§ Exercise directions
Transcribe, starting at the line with "Given: Click the Add to Favorites plus icon" and ending at the line with "You are a computer-use", every line of the material below exactly, but leave out the pictures and anything outside that span.

§ Exercise input
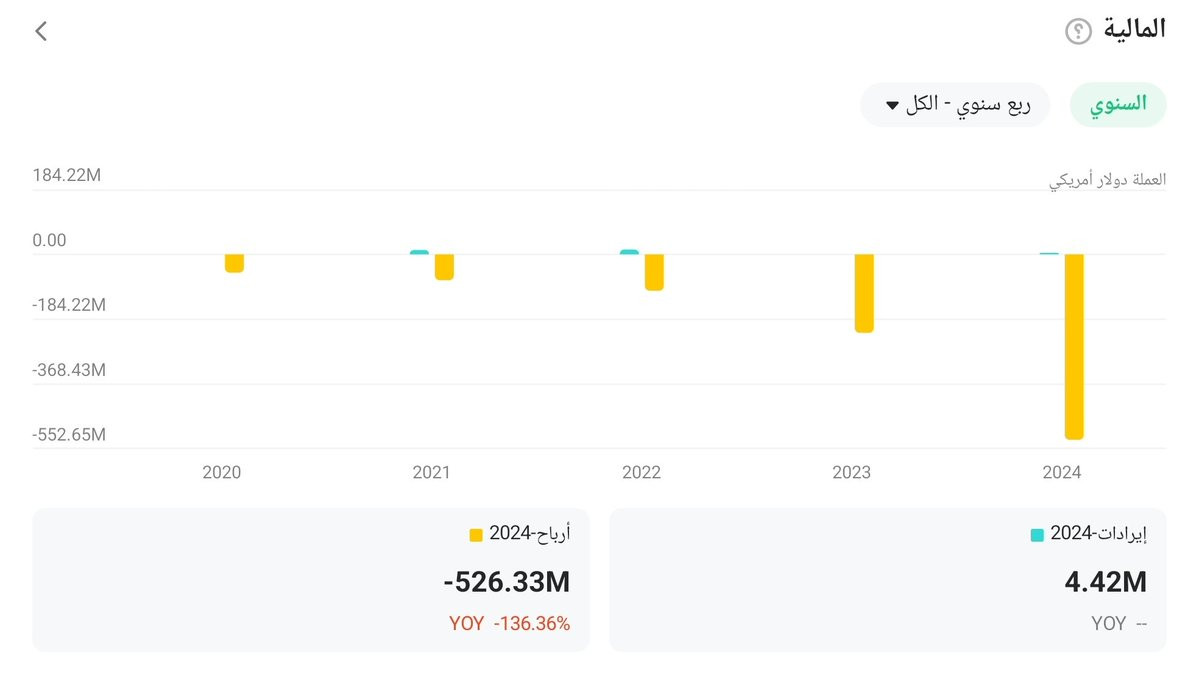Click the teal 2022 revenue bar
The height and width of the screenshot is (680, 1199).
coord(629,252)
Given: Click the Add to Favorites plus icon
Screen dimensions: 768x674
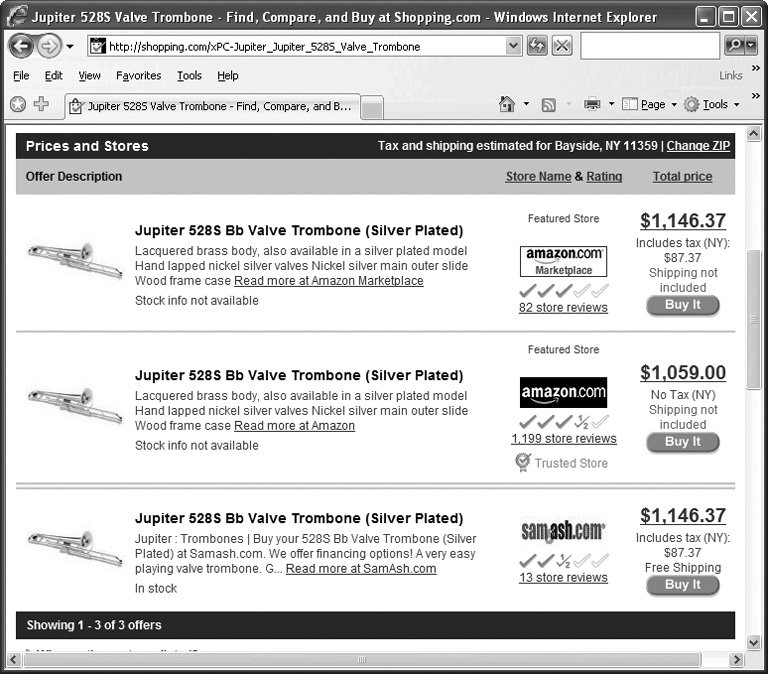Looking at the screenshot, I should (x=41, y=104).
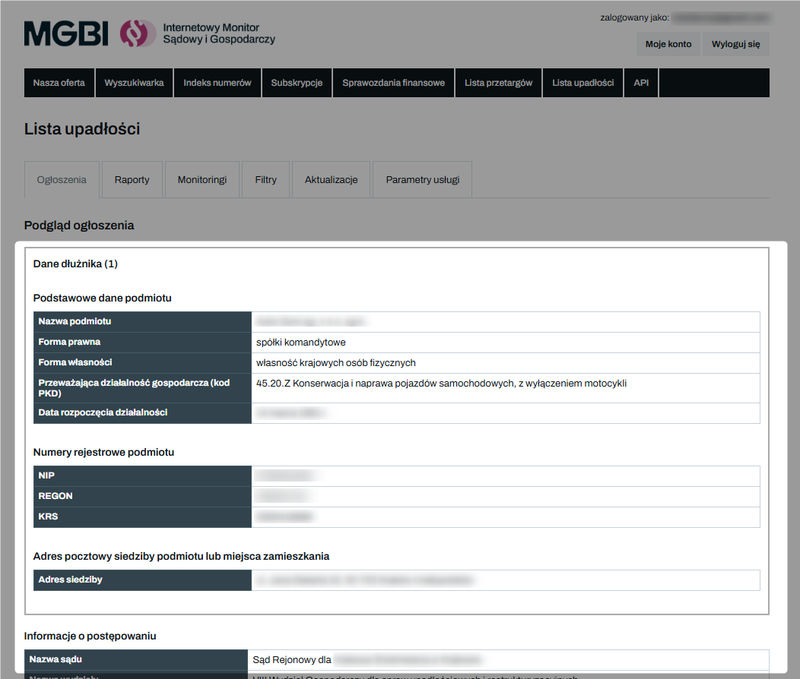Screen dimensions: 800x679
Task: Click the pink circular monitor emblem
Action: pyautogui.click(x=137, y=33)
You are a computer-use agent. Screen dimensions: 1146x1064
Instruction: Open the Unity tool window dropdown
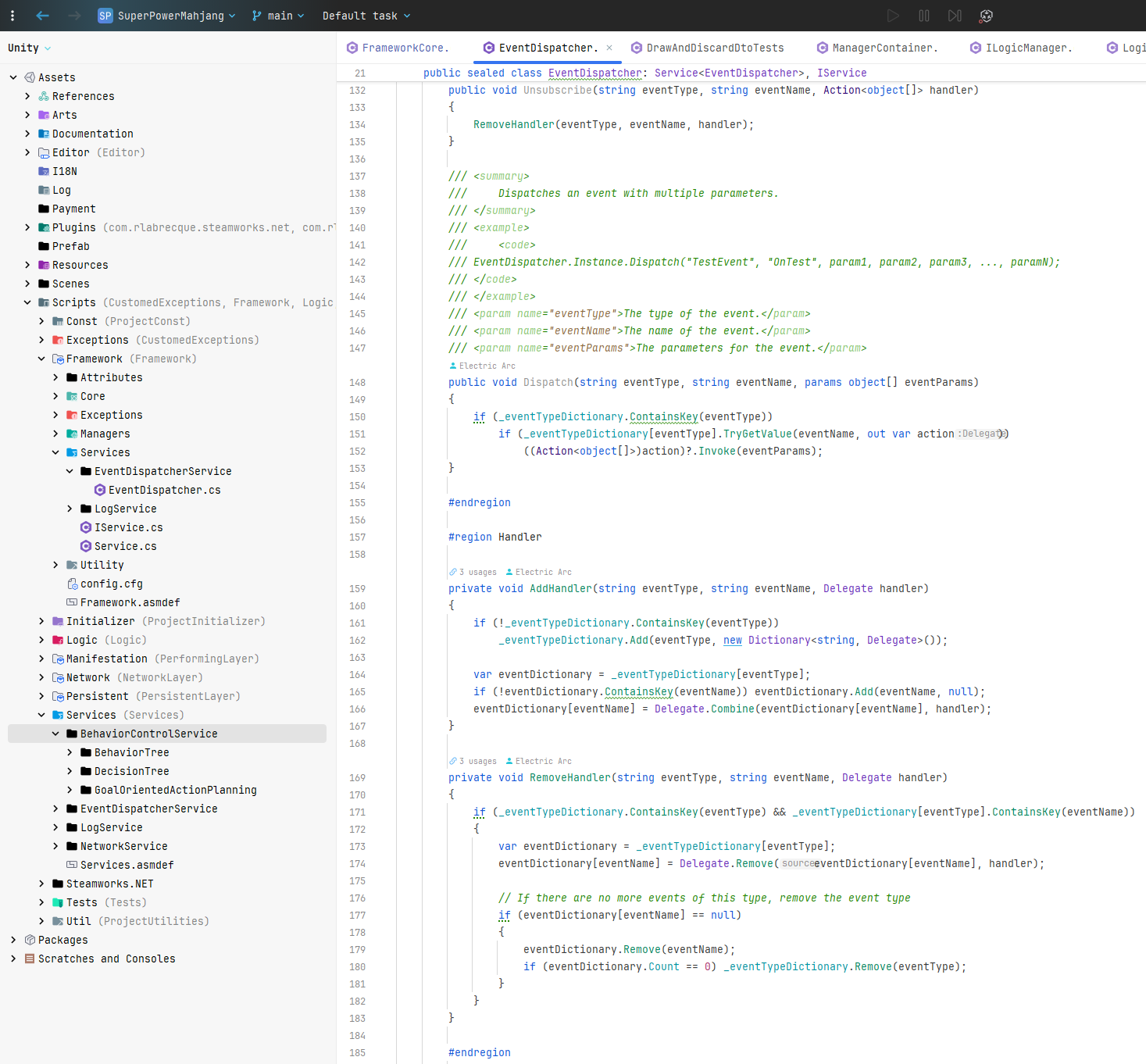click(28, 47)
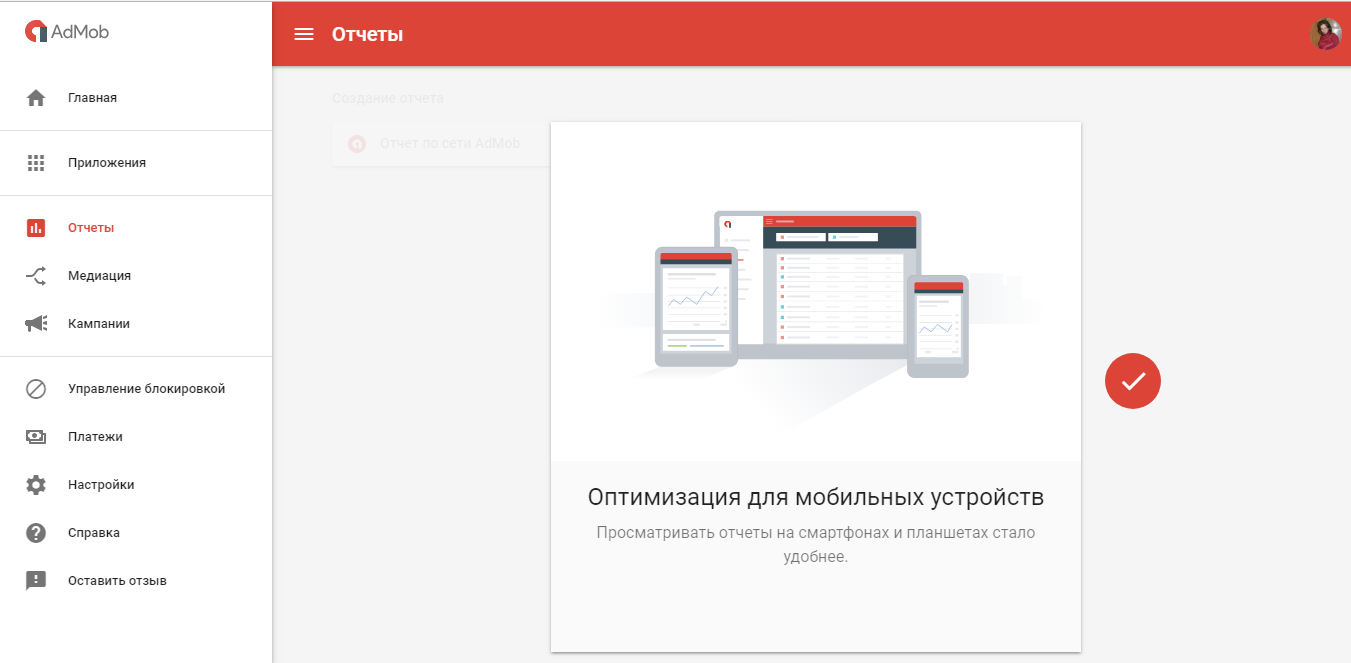The height and width of the screenshot is (663, 1351).
Task: Select the home icon next to Главная
Action: tap(37, 97)
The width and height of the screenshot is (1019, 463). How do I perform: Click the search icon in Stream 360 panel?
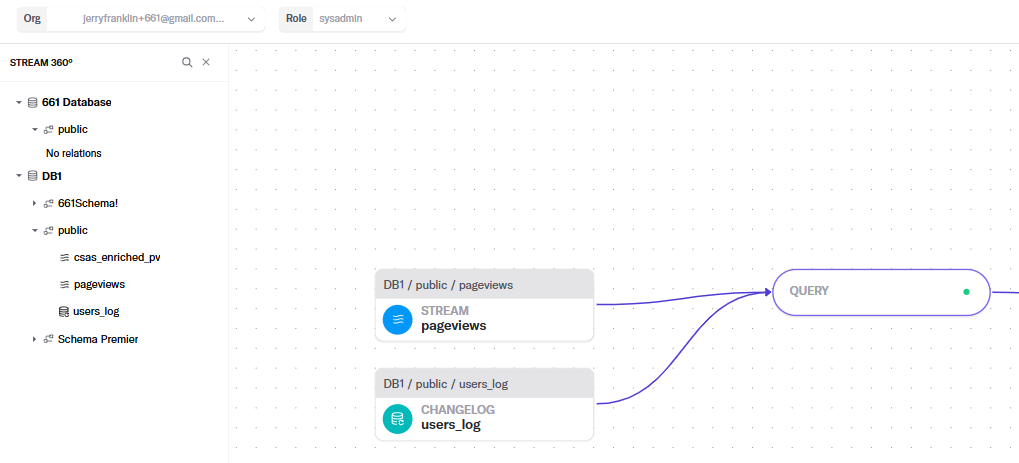click(x=187, y=62)
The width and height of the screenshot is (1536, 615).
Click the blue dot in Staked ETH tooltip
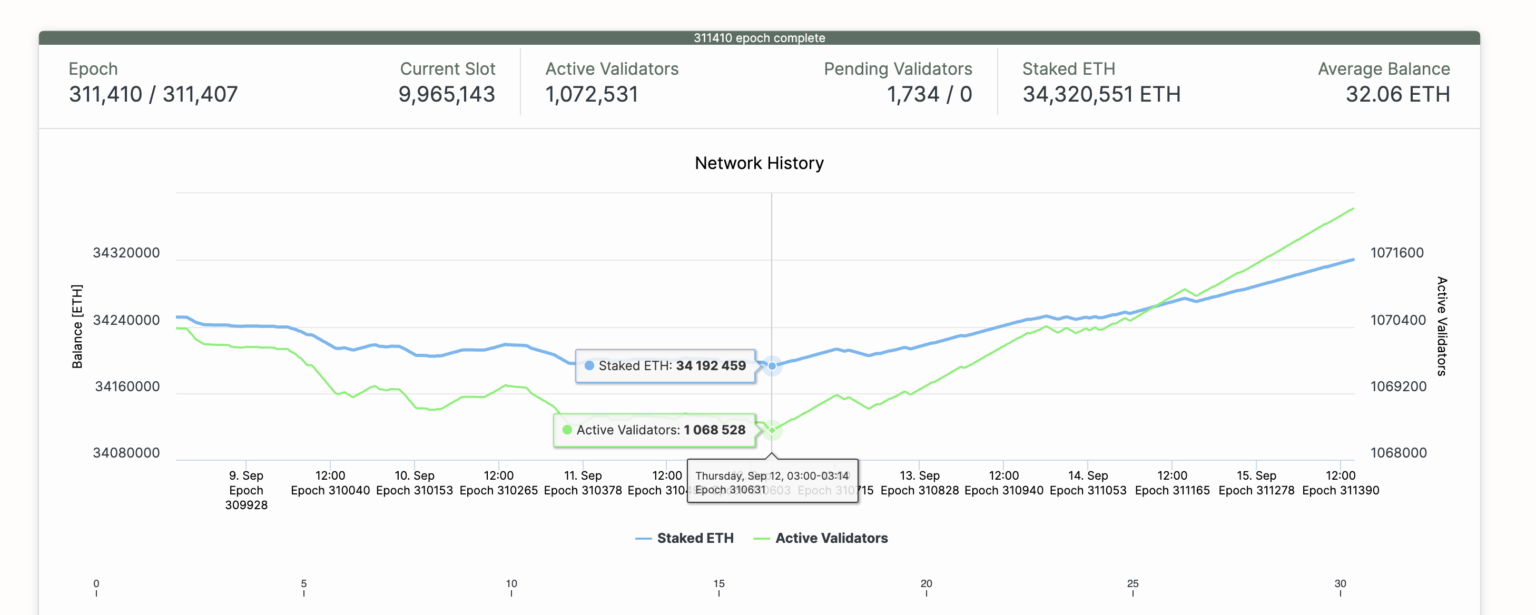coord(589,366)
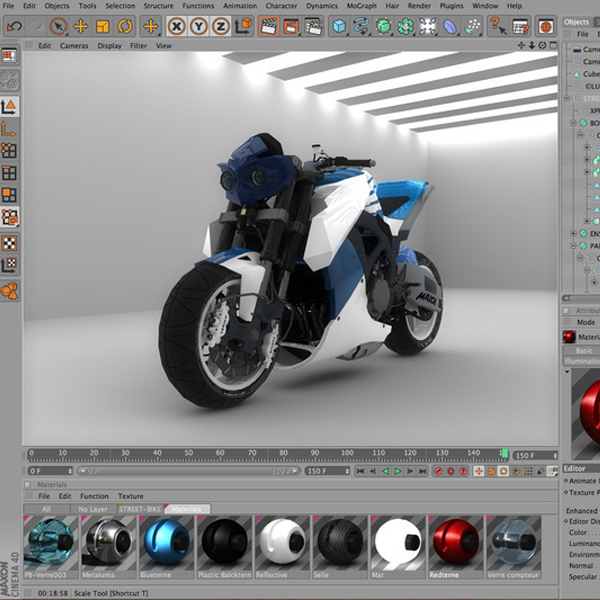Open the MoGraph menu
600x600 pixels.
pos(362,6)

§ Response for this exercise
Given: Click the Add to Favorites plus icon
Screen dimensions: 768x674
Looking at the screenshot, I should (x=41, y=104).
Screen dimensions: 800x679
Task: Click the pink circular monitor emblem
Action: pyautogui.click(x=137, y=33)
You are a computer-use agent. Screen dimensions: 1146x1064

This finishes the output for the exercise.